CITATION: Toronto Community Housing Corporation v. Canadian Union of Public Employees, Local 79, 2018 ONSC 697
DIVISIONAL COURT FILE NO.: 636/17
DATE: 20180201
ONTARIO SUPERIOR COURT OF JUSTICE
DIVISIONAL COURT
BETWEEN:
TORONTO COMMUNITY HOUSING CORPORATION
Applicant
– and –
CANADIAN UNION OF PUBLIC EMPLOYEES, LOCAL 79 and ARBITRATOR JASBIR PARMAR
Respondents
Lisa Bolton and Jessica Wuergler, for the Applicant
Douglas J. Wray and Ngozi Okidegbe, for the Respondent Canadian Union of Public Employees, Local 79
HEARD at Toronto: January 18, 2018
c. horkins J.
introduction
[1] The applicant, Toronto Community Housing Corporation ("TCH") has commenced an application for judicial review seeking to quash a Grievance Arbitration Board Award of Arbitrator Jasbir Parmar (the "Arbitrator") dated September 18, 2017 ("Award") and to dismiss the grievance. In the alternative, TCH asks that the matter be referred back for a new hearing before a different arbitrator.
[2] The Award upheld the grievance of the Canadian Union of Public Employees, Local 79 ("Union") that alleged Paulinus Ebosele ("Grievor") was dismissed from his employment without just cause.
[3] The Arbitrator ordered TCH to reinstate the Grievor's employment and restore all lost compensation, benefits and seniority. TCH submits that the Arbitrator made errors of law, breached the rules of natural justice and procedural fairness and made errors of mixed law and fact leading to an unreasonable result.
[4] TCH brings this motion for an interim order staying the Award, pending the final determination of its application for judicial review. In the alternative, if the request for an interim stay of reinstatement is denied, the Applicant seeks an interim stay of the requirement to restore lost compensation and benefits.
THE LEGAL FRAMEWORK
[5] The parties do not agree on the first branch of the test that applies to determine if a stay should be granted.
[6] The Union states that the Board's decision should not be stayed unless TCH can establish:
(i) a strong prima facie case on the merits of the application for judicial review;
(ii) that it will suffer irreparable harm if no stay is granted; and
(iii) that the balance of convenience favours the granting of a stay.
[7] TCH argues that the first part of the test only requires the moving party to show that there is a serious issue to be tried. I disagree.
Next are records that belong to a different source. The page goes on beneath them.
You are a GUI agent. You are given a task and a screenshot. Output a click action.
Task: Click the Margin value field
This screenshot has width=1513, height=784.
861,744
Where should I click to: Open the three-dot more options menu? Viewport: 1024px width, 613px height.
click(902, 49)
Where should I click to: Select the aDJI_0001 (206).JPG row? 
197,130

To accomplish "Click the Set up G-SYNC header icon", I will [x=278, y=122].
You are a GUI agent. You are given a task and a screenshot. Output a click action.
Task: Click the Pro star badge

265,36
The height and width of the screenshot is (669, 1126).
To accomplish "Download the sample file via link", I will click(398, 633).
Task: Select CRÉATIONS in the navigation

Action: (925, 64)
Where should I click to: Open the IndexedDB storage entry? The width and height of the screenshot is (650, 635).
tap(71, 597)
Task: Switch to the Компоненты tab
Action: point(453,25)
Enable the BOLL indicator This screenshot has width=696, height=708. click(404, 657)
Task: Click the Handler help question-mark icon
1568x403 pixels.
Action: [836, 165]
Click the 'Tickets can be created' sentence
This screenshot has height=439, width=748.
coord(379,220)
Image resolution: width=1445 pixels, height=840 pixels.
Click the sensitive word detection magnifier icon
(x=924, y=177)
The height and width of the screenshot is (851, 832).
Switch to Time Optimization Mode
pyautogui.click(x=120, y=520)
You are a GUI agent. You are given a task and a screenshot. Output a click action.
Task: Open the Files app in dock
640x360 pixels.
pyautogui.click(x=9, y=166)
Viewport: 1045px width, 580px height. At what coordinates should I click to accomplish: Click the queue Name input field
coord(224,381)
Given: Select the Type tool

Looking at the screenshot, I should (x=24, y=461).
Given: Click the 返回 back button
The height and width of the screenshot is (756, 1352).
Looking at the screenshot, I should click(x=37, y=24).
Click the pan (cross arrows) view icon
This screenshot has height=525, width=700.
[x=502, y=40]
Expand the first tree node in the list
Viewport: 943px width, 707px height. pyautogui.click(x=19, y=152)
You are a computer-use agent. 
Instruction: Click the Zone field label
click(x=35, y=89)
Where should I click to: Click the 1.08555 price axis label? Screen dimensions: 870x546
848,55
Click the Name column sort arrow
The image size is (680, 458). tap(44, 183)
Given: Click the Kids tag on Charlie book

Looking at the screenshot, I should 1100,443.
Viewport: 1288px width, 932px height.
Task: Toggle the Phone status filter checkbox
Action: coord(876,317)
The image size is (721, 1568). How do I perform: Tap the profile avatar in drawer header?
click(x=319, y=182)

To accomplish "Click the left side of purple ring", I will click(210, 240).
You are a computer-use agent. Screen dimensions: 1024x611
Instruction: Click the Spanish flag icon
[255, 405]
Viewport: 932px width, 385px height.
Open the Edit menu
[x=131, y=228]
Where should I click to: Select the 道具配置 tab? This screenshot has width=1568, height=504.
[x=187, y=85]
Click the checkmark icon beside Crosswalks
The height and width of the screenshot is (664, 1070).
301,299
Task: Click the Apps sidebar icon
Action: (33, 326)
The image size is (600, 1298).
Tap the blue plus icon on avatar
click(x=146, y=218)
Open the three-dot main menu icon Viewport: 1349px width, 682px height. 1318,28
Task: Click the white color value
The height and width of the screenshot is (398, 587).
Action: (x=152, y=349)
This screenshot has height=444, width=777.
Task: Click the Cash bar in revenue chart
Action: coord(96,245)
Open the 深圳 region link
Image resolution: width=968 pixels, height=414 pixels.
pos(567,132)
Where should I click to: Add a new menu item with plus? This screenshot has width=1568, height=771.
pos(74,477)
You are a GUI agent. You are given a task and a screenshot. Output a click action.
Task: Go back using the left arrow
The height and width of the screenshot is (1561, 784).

[8] In the labour relations field, the courts in Ontario have generally applied the strong prima facie test. I accept that this is the test that must apply (Bur-Met Contracting Ltd. v. Carpenters District Council, United Brotherhood of Carpenters and Joiners of America, Local 1669 at para. 3; National Waste Services Inc. v. National Automobile, Aerospace [2009] O.J. No. 4485 (Div. Ct.) at paras. 18-22; Ontario Public Service Employees Union v. Professional Institute of the Public Service of Canada, [2004] O.J. No. 5622 (Div. Ct.) at para. 2, Ellis-Don Ltd. v. Ontario (Labour Relations Board), 1992 6354 (ON SCDC), [1992] O.J. No. 1431 (Div. Ct.) at p.3; Sobeys Inc. v. U.F.C.W., Local 1000A, 1993 8659 (ON SC), [1993] O.J. No. 453 (Div. Ct.); Edgewater Gardens Long Term Care Centre v. Ontario Public Service Employees Union, [2008] O.J. No. 4489 (Div. Ct.) at paras 7-9, 11.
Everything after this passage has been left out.